= Input material =
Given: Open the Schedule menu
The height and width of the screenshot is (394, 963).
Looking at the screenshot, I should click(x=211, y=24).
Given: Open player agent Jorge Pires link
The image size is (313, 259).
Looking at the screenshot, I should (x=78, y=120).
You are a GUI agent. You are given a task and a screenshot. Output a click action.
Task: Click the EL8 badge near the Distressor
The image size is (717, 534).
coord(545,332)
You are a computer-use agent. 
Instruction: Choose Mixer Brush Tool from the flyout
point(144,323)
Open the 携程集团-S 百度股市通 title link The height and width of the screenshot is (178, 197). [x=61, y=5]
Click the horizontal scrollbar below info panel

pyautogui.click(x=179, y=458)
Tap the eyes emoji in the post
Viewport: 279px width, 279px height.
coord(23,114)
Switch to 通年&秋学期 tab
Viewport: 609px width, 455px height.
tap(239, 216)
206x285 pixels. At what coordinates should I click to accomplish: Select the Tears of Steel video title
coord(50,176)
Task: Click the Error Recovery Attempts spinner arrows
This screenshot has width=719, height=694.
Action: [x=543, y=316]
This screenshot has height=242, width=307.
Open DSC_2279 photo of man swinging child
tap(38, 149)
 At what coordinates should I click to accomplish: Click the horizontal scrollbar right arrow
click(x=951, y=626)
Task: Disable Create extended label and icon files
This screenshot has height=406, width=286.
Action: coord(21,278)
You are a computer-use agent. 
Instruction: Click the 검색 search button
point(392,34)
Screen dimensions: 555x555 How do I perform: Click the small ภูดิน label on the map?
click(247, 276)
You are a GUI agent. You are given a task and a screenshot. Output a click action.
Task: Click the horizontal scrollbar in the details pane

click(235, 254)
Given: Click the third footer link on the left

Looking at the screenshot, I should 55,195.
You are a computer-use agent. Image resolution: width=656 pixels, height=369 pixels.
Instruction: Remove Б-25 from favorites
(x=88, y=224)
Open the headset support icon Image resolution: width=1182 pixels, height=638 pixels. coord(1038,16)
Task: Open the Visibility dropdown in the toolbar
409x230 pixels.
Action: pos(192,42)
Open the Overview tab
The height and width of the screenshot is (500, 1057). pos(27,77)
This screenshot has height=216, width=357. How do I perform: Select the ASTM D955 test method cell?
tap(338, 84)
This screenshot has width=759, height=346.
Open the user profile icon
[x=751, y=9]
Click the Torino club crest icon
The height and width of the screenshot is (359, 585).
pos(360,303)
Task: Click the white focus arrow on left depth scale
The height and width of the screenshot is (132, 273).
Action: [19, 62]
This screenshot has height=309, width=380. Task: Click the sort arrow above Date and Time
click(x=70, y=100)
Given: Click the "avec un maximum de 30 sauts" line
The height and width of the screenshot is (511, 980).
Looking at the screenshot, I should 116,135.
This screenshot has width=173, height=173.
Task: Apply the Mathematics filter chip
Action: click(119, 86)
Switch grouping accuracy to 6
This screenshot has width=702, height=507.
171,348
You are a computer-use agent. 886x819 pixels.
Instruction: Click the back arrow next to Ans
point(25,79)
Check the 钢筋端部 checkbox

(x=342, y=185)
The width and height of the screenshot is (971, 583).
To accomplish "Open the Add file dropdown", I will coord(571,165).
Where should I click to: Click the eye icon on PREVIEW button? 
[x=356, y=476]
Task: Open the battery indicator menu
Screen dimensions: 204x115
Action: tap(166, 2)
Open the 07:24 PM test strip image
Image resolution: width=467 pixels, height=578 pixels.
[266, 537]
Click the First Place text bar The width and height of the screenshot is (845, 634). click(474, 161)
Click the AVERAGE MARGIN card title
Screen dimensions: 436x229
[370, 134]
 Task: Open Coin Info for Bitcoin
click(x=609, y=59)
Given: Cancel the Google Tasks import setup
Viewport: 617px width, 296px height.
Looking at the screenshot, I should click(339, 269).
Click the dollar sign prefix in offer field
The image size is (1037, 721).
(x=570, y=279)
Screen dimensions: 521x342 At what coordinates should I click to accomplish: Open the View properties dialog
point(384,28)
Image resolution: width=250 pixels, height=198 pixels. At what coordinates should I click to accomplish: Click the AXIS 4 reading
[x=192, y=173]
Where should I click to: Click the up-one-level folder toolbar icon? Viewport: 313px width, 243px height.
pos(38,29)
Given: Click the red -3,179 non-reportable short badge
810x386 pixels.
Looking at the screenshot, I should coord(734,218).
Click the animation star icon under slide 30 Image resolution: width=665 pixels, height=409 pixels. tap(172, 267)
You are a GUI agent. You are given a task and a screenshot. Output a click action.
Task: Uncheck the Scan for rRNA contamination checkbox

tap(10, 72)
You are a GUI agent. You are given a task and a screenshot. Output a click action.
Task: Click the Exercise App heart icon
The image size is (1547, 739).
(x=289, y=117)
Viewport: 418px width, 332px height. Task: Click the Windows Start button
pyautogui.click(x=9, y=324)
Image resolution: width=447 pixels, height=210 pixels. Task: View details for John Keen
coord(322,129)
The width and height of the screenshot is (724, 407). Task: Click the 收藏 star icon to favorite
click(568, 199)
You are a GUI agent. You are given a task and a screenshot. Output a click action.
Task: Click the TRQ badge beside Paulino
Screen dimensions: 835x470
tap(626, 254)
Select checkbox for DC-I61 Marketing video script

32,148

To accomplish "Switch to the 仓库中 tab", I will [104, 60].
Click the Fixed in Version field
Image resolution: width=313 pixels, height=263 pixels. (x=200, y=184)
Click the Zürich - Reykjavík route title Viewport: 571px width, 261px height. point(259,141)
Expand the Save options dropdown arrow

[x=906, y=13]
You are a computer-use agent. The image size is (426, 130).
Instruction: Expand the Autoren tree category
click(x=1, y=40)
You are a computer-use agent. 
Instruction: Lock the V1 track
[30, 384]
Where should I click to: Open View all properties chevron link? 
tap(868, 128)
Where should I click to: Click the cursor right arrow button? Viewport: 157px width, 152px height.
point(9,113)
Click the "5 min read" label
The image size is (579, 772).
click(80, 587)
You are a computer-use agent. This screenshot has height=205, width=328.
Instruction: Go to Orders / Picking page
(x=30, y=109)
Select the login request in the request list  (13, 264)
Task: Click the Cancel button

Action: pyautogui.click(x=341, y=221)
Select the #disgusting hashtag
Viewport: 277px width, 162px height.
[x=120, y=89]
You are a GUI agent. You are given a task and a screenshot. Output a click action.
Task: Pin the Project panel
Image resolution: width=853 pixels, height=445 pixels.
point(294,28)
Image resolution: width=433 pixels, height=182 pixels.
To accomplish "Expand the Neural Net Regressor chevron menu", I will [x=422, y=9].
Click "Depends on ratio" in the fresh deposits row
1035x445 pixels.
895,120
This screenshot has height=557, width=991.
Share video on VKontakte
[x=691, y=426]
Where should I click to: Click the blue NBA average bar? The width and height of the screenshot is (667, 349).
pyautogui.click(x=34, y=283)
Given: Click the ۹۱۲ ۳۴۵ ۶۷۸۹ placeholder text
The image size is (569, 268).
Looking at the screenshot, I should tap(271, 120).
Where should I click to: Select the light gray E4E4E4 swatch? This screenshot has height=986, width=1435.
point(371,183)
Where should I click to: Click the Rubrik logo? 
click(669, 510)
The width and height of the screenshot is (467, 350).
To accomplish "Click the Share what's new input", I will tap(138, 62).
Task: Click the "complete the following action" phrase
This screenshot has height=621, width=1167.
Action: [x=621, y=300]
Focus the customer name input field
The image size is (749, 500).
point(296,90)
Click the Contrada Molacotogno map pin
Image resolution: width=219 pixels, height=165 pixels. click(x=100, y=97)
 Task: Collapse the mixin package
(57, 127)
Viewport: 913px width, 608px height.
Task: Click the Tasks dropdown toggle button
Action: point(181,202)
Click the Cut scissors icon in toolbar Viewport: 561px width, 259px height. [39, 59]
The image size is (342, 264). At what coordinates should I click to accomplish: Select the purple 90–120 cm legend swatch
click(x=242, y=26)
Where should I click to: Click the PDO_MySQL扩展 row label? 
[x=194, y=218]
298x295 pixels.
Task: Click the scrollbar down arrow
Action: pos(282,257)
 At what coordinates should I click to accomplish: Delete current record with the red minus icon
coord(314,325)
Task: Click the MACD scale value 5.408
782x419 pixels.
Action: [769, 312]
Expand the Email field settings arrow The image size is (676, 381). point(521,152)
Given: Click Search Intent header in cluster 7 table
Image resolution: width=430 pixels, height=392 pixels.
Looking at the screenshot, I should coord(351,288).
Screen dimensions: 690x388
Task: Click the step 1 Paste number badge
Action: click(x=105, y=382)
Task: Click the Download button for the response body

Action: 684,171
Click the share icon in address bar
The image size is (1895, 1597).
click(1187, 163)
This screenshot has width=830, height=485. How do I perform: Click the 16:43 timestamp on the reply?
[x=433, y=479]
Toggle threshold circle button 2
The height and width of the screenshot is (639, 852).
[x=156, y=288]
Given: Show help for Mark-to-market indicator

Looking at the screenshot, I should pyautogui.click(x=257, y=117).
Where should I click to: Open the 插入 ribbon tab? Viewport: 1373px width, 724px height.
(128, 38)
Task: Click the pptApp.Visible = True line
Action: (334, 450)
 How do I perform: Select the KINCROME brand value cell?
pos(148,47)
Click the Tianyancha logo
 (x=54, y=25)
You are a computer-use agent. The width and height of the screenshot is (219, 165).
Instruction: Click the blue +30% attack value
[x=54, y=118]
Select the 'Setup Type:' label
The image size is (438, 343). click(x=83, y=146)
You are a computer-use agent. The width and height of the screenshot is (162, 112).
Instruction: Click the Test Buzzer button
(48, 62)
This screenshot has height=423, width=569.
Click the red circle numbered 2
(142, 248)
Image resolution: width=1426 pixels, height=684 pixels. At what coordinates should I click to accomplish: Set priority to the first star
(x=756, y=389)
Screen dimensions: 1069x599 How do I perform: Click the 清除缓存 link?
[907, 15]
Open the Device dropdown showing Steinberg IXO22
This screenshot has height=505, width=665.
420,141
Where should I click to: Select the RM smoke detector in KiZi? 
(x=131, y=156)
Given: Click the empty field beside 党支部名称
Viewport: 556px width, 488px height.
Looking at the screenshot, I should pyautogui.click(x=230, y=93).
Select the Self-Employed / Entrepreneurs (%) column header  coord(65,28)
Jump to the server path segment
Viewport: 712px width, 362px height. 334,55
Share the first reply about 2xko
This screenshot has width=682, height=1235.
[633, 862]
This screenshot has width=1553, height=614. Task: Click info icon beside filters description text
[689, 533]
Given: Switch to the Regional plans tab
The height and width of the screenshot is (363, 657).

= Exercise directions =
From the entries above, pull out each line that includes "header".

= Final answer =
Given: Click Search Intent header in cluster 7 table
Select the Self-Employed / Entrepreneurs (%) column header  coord(65,28)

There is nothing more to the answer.